* Start Given passage *

# Any powered paraglider pilots here.



## charly (Mar 24, 2013)

My Green Eagle, built in Texas. 4 stroke Generac engine, 3000 hour engine life, 5 gallons of fuel on board allows you over 3 hours of flying with plenty of reserve.. Dependable, 4 years being built with zero engine outs...Charging system for heated suit, etc for cold weather flying,,, also has carb heat to avoid carb icing. In the middle of lessons with my instructor, come on spring! My instructor takes her for a test flight...Aircraft tubing and all AN aircraft bolts..


----------



## begreen (Mar 24, 2013)

Cool video. On the big screen it felt like I was flying. Thanks for sharing.

I believe bogydave flies one of these.


----------



## Backwoods Savage (Mar 24, 2013)

Have fun Charly.


----------



## stoveguy2esw (Mar 25, 2013)

only gliding ive done is unpowered under a T-10C


----------



## Gary_602z (Mar 25, 2013)

What do they use for a stall indicator or do they even have one? Got my private back in 1979 and never had a urge to go in a glider or powered paraglider!

Gary


----------



## Backwoods Savage (Mar 25, 2013)

No stall on these Gary. Also remember that these are flown only during relatively calm weather. Need a sport license.


----------



## charly (Mar 25, 2013)

No sport pilot license needed, less then 254 lbs and no more then 5 gallons of gas plus one seater.. Part 103 of the FAR'S,,, Just need proper instruction.. Only way to stall this would be to hold the brake toggles way down until the wing stopped flying, then letting up on the brakes the wing would recover,, granted you need altitude as well.. Generally flown with less the 10mph ground winds... A very affordable way to fly, about a gallon an hour for fuel cost...


----------



## Jack Straw (Mar 25, 2013)

Come on *over..... *


----------



## Gary_602z (Mar 25, 2013)

* End Given passage *
* Start Material *

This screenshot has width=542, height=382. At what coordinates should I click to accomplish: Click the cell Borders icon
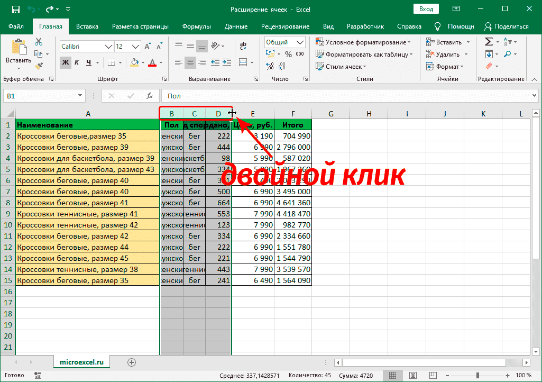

* End Material *

To do =>
Write the next part of the powered paraglider thread, starting right after its last line. The material that comes after the powered paraglider thread has nothing to do with it.

Output for this task =>
charly said:


> No sport pilot license needed, less then 254 lbs and no more then 5 gallons of gas plus one seater.. Part 103 of the FAR'S,,, Just need proper instruction.. Only way to stall this would be to hold the brake toggles way down until the wing stopped flying, then letting up on the brakes the wing would recover,, granted you need altitude as well.. Generally flown with less the 10mph ground winds... A very affordable way to fly, about a gallon an hour for fuel cost...


Might have to look into these!  What are the normal TO and Landing lengths needed? What kind of speeds cruising and landing?  Naw, the Dragon Lady would kill me!

Gary


----------



## charly (Mar 25, 2013)

Gary_602z said:


> Might have to look into these! What are the normal TO and Landing lengths needed? What kind of speeds cruising and landing? Naw, the Dragon Lady would kill me!
> 
> Gary


75-100 feet for take off,,,, couple of hundred feet to land..Cruise is about 26mph..You can get different wings to get a faster cruise, etc.  I like for 12 dollars in fuel you can hang out in the air for 3 -r hours with reserve left... That's a long time in the sky which means you can actually cover some distance.. 80 mile round trip easily...  I have a 1400 ft long field on my farm... my field of dreams


----------



## charly (Mar 25, 2013)

Jack Straw said:


> Come on *over..... *


Jack are you a flyer as well?


----------



## Jack Straw (Mar 25, 2013)

charly said:


> Jack are you a flyer as well?


 
No, just wanted to see you fly over the house


----------



## charly (Mar 25, 2013)

Jack Straw said:


> No, just wanted to see you fly over the house


I'll let you know when I get her home..Right now my machine is 5 hours away in Jamestown, NY where I'm training... Here's what I did before the Quad set up... Very popular... 2 stroke back pack unit, foot launching... A great way to fly as well... best seat in the sky! I took paragliding lessons first over in Millerton, NY, earned my P2 novice rating and then added the motor ,, went to California for 10 days to train... This was my very first flight...


----------



## bogydave (Mar 25, 2013)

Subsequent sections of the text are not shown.